After logging hundreds of hours as a hero of British TV comedy - in such shows as The Inbetweeners and Friday Night Dinner - Simon Bird makes his directorial debut. Days of the Bagnold Summer gives itself a lot of time and space to fill, albeit in a way that chimes with its story: adapted by Lisa Owens from Joff Winterhart's graphic novel, this is the tale of Daniel (Earl Cave), a teenage metalhead whose grand summer plans - jetting off to Florida to stay with his father - are cancelled at the last minute, leaving our boy stuck on the sofa in the chintzy home he shares with dowdy mother Sue (Monica Dolan) in the provincial town he's long grown fed up with. From the off, Bird defies the accepted comedy wisdom by shooting in a widescreen format that has the funny side effect of isolating his surly malcontent hero only further in lower-middle class domesticity. (He also has one trick guaranteed to raise a chuckle, which is to layer thrash metal over scenes of his protagonist cycling through well-kept suburban avenues, a gag that depends on the incongruity of anybody getting quite that aggressively worked up in a place like Dorking or Penge.) Slowly, the space begins to fill with a choice selection of comedy faces. Elliot Speller-Gillott, MVP of BBC3's fondly remembered Uncle, plays Daniel's best friend Ky, a skinny oik in a I Reek of Putrefaction cap who's deluded himself that he's irresistible to the opposite sex. (Never has there been a performance more suggestive of the smell of Lynx Africa.) Bird's FND co-star Tamsin Greig plays Ky's mother, an upper-middle class Reiki practitioner defined by the waftiest of fabrics; Rob Brydon wields his most sharkish of smiles as the teacher putting cringe-inducing moves on poor Sue; Alice Lowe pops by as the latter's slightly tarty sister, thirsting for juicy gossip Sue seems unlikely to generate.

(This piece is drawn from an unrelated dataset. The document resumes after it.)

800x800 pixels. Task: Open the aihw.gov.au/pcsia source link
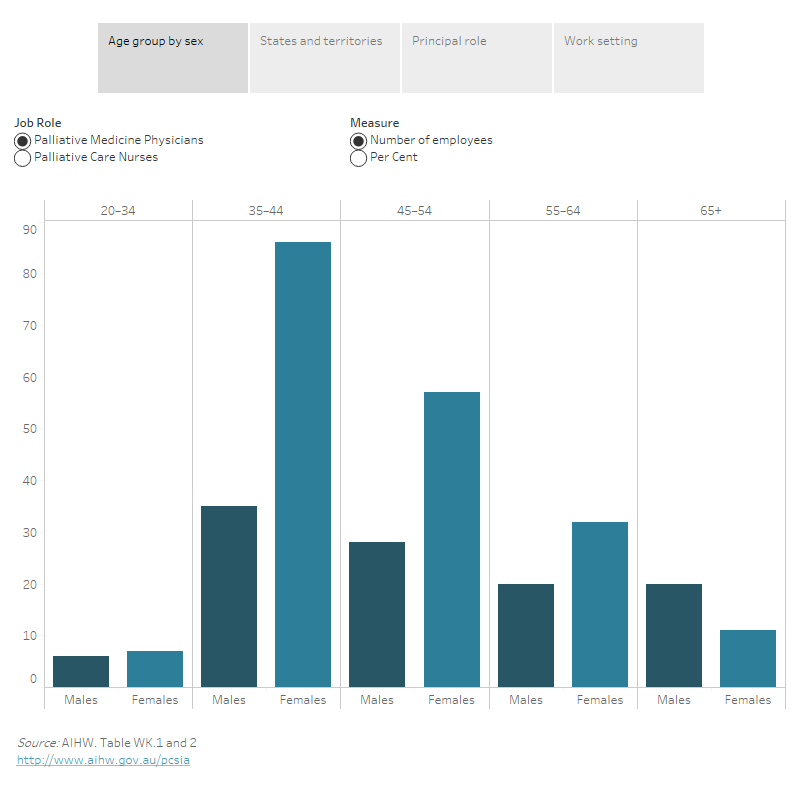[103, 760]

If the approach starts to feel a little piecemeal, that might be traced back either to the episodic nature of the story being told or the particular methods of this production, Bird inviting trusted pals to drop in for a few days' shooting here and there. Yet the whole is held together by two smashing central performances. Dolan has largely been engaged as a supporting player on the small screen (you'll probably remember her best as W1A's unsmiling Welsh worrier Tracey Pritchard), but here she quietly claims some of the available space to undertake a full character study: her Sue is an innately timid woman - she seems to tremble even in her rare moments of peace; you wonder if she was like this before the divorce - forced by circumstance to cohabit with a Metallica-worshipping troll who'd sooner take her head off than put the bins out. Cave, for his part, nails an unresponsive glare parents with active teenagers are likely to recognise, while converting his every third word of dialogue into a jabbing threat; yet Daniel remains an oddly sympathetic dork, attempting to navigate a phase we all go through to some degree in a body he hasn't yet worked out what to do with. Put 'em together, and they make an endearing odd couple, each party the only thing the other has in their lives; look closely during their obligation shopping-centre lunches and tetchy kitchen-table back-and-forths, and you'll begin to notice a strain of very British pathos that owes more to early, funny Mike Leigh than it does to the superior farce of Bird's TV work. The bonus is a small but appreciable weight of wisdom that suggests at least one of the film's authors lived through similar events. "Life's too short to spend with dickheads," huffs Daniel during a consolation day out at the seaside. Days of the Bagnold Summer, thankfully, is not a film that's been made by dickheads.
Days of the Bagnold Summer is now streaming via Amazon Prime, Curzon and the BFI.